HA Admission Control configuration can be seen in the pics attached. I am using cluster resource % (50) as recommended for vsan stretched clusters. The weird thing is on the HTML interface the Host Failure option is available but in the vSphere web client is not (which I think is how it should be on the HTML), not sure if this is a bug/issue just letting you know.
I have plenty of resources, as you can see in the picture attached... I can lose half of the cluster and still will have plenty to support my operation. Yet, the "Insufficient configured resources to satisfy the desired vSphere HA failover level on the cluster" warning is still showing.

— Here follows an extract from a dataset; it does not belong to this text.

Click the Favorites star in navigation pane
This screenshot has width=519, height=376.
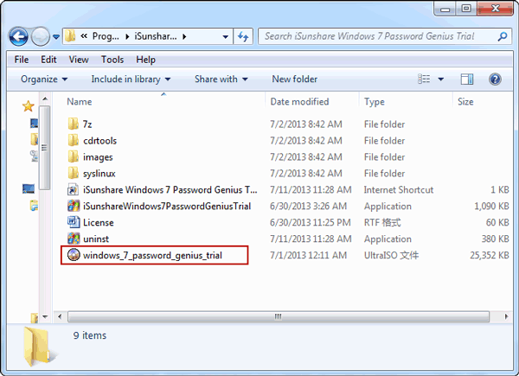29,106
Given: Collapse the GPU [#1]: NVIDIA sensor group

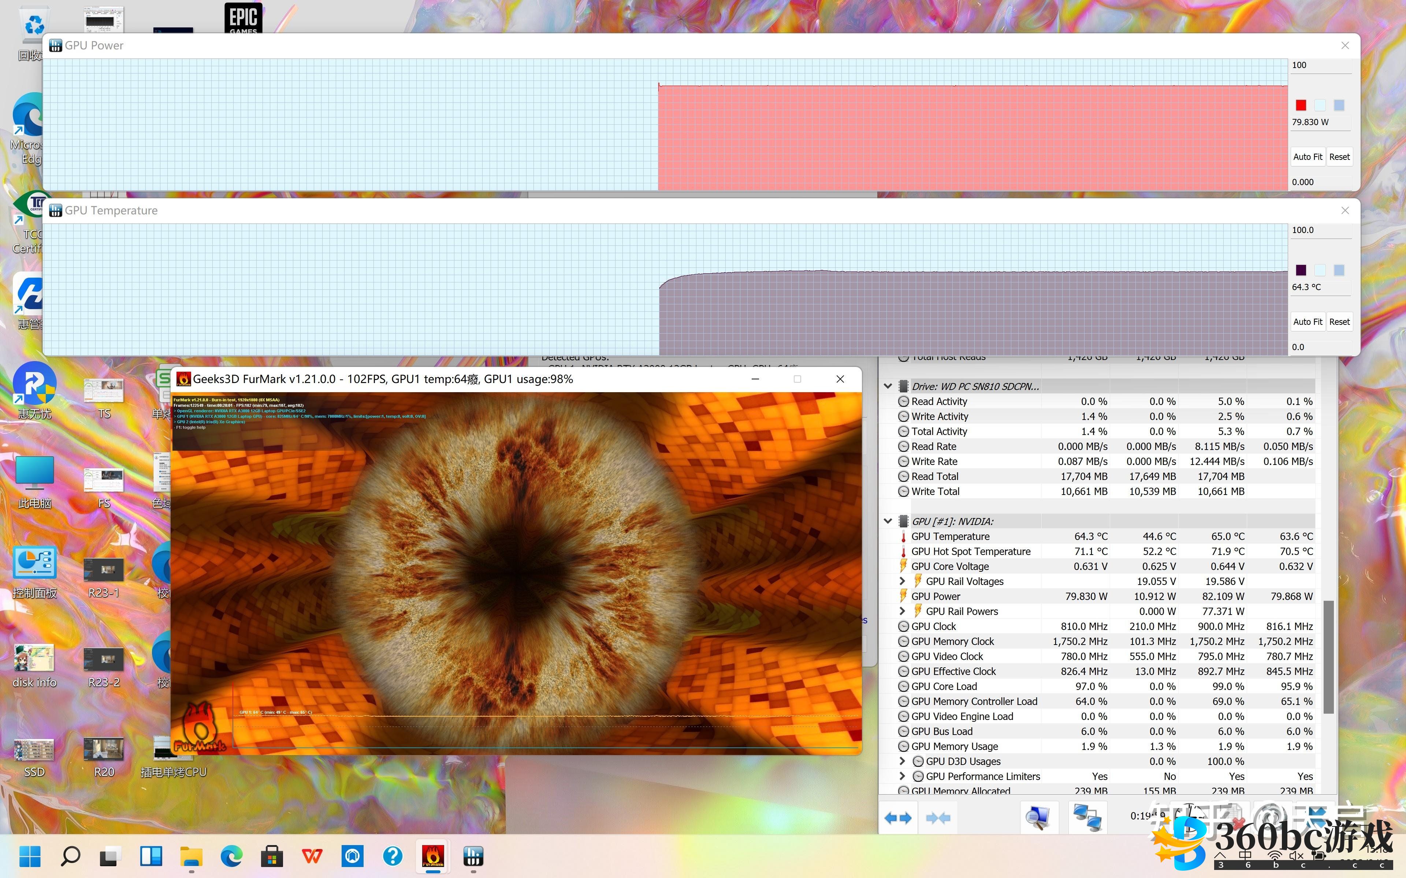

What did i do wrong or am not understanding.
PS: I do have like 3 Vms with "small" cpu/mem reservations.
But I have enough resources to tolerate half the cluster going down or so I think.

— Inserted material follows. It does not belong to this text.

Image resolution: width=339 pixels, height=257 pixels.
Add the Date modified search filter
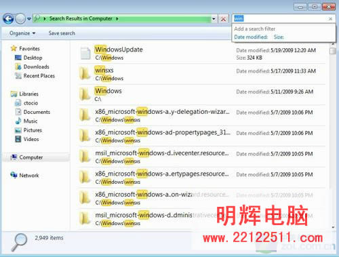251,37
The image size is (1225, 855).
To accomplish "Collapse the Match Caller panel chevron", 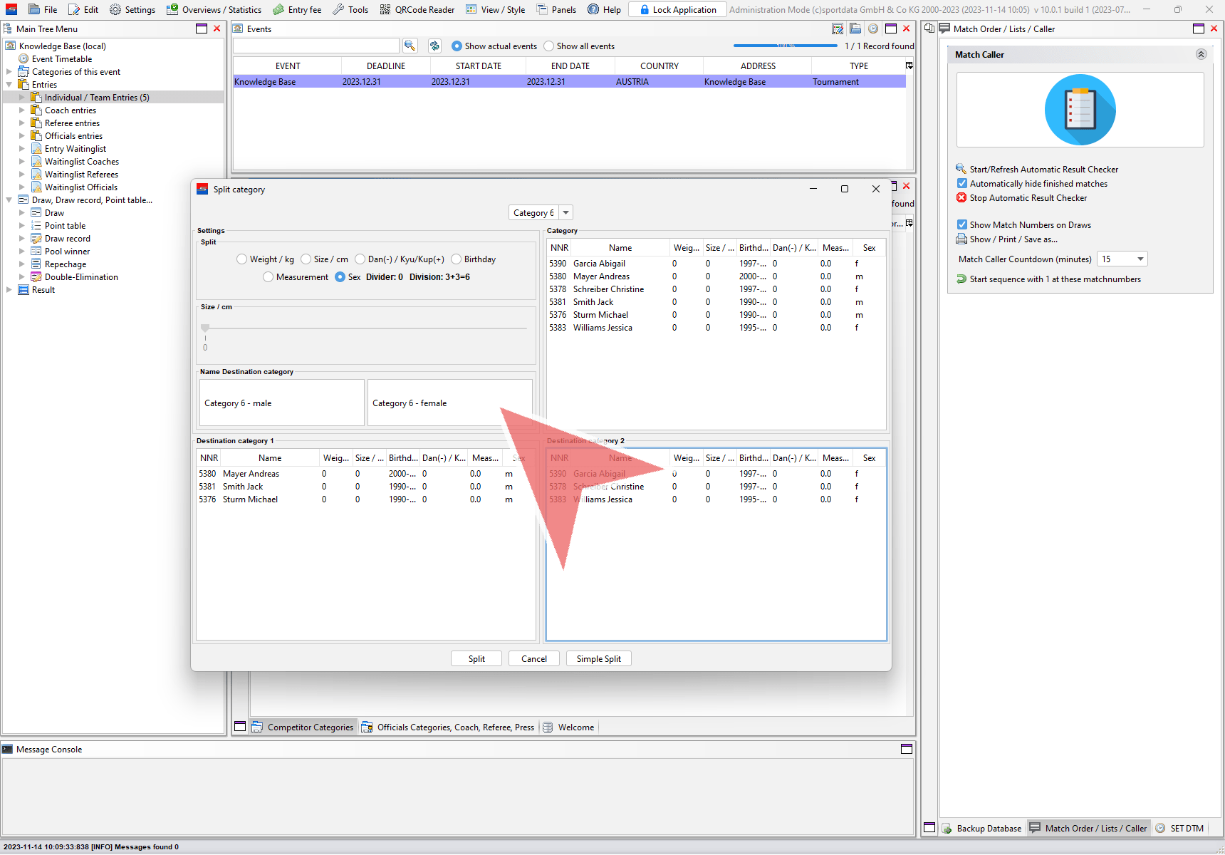I will click(1201, 54).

I think I understand what this setting does and I don't want to have a performance impact in the event of a failure so that is why I set it to 0.
My Active memory utilization is really low (read here this is the metric used ). Cpu utilization is low too. see images attached
Thanks for the quick reply!
you might have enough resources to tolerate failures, but you still don't have enough resources to allow VMs to carry on with same performance, that's what that message is trying to say.
if you set that number to 100% then the warning you see will go for sure, but with 0% it's there. if you want to find out ideal number then you might have to try 25% or 50% or 75% etc to see if warning goes away.
when you are calculating available resources, consider total amount of cpu and memory reservation you have done and if 50% resource is lost, then that total reservation is still fully committed resource to corresponding VMs from your remaining available 50%, which then reduces resources for rest of the VMs and they might suffer during their peak utilization and start contending on rest of the available unreserved capacity.
Hope this helps.
I will try increasing the number as suggested, but I am also trying to understand the logic so that I can apply it to my capacity planning (At this point I have no clue as to what resource is causing the alarm to go off, memory seems the most obvious). I have tried reading multiple articles including the latest clustering deep dive book and I cant still grasp this HA admission control logic.
Anyways, here is additional info on my cluster:
My VM mem reservation add up to 40GB and cpu to 41200 MHz, like I said small...My total cluster resources 1.34 THz and 10.48 TB Memory. Based on the information provided in the article I linked in a previous reply and assuming the algorithm uses active memory (not consumed = used = active + overhead) everything tells me I have enough even to set a 0% degradation and be ok after half my cluster goes down. Please see a screenshot of my cluster resources attached.
Again, thanks for taking the time and for your quick response!
How many hosts in cluster do you have?
You have configured that you tolerate failure of 7 hosts. Can you set it for a while on e.g. 4 hosts and check if warning disappear? Just to check if it is connected with this option.
And second part:
Give us a info about current CPU and Menory reservations.